Abstract

Introduction: A paucity of data exists of the anatomic-physiological mechanisms for sub-pulmonic systolic anterior motion (SAM) of the mitral valve (MV) in d-looped transposition of the great arteries post atrial switch (d-TGA/AtS). Hypothesis: The development of SAM may be inherent to the anatomy of the MV or affected by external factors such as a dilated systemic right ventricle (RV) or pectus deformity. Methods: Clinical and cardio-imaging analysis of 18 adult patients with d-TGA/AtS (Age 42±6 years old, 56% Male) between 2015-2019 was performed. Echocardiography data included mitral apparatus anatomy (Figure) and CT/MRI data included biventricular dimensions, function, and Haller index (HI).

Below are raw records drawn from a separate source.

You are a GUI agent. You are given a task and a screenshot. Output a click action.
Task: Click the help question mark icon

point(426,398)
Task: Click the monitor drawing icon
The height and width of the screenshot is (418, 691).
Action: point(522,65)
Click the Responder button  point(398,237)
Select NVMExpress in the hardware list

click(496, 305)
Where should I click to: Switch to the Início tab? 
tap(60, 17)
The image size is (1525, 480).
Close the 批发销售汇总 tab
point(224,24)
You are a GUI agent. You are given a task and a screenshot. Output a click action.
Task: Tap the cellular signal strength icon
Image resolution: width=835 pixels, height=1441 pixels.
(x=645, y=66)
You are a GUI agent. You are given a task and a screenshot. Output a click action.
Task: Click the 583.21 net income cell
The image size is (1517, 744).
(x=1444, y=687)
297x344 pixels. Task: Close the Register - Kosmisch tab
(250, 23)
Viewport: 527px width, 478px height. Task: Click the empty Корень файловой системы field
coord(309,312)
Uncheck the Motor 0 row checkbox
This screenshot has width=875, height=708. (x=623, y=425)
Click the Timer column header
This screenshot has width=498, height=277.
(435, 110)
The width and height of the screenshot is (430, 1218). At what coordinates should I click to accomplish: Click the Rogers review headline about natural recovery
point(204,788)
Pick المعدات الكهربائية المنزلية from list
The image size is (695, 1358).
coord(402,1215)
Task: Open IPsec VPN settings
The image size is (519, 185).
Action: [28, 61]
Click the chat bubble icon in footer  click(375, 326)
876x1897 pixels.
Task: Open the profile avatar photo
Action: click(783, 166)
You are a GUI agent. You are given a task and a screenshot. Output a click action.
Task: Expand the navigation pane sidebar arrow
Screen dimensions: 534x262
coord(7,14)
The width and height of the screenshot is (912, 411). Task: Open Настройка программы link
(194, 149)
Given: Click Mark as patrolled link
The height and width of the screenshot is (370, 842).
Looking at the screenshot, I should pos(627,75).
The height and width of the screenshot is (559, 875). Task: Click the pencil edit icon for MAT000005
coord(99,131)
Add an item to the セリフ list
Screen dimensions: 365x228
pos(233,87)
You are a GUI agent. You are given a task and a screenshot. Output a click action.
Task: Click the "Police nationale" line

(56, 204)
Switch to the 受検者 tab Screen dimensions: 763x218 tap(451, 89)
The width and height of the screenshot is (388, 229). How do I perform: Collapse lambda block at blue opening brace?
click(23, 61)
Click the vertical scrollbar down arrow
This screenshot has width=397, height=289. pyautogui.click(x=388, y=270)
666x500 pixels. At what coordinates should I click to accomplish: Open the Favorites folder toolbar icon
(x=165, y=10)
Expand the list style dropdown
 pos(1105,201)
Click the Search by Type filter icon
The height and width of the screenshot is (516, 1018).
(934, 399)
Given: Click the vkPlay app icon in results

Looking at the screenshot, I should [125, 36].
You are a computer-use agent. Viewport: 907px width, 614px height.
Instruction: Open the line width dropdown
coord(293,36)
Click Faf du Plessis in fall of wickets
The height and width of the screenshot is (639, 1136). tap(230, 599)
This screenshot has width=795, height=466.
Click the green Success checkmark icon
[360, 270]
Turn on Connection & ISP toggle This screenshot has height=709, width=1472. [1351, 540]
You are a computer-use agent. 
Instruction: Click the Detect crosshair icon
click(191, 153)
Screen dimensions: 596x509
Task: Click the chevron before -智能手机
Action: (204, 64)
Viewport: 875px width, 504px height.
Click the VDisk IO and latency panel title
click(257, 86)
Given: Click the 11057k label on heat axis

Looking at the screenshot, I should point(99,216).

Results: Patients with leaflet SAM (n=5) compared to patients without SAM (n=13) had significantly higher MV protrusion height (2.1 ± 0.4 vs 1.5 ± 0.4 cm p ≤0.01, respectively, Table) and longer anterior MV leaflet length (3.0 ± 0.24 vs 2.6 ± 0.34 cm p ≤0.05, respectively, Table) when compared to those without. CT/MRI showed higher sub-pulmonic left ventricular ejection fraction (LVEF) in the SAM group relative to No SAM (68 ± 5 vs 54 ± 7 % p ≤0.005, respectively, Table). RV size and function, chest deformity (HI>3.5), presence of a ventricular lead pacemaker, and septal thickness did not play a role in development of SAM (Table). Conclusions: An elongated mitral apparatus is associated with the development of SAM in d-TGA/AtS and the development of LVOT obstruction. Increased sub-pulmonic LVEF contributes to SAM, whereas the systemic RV dimensions, septal thickness, and degree of chest deformity do not correlate with SAM.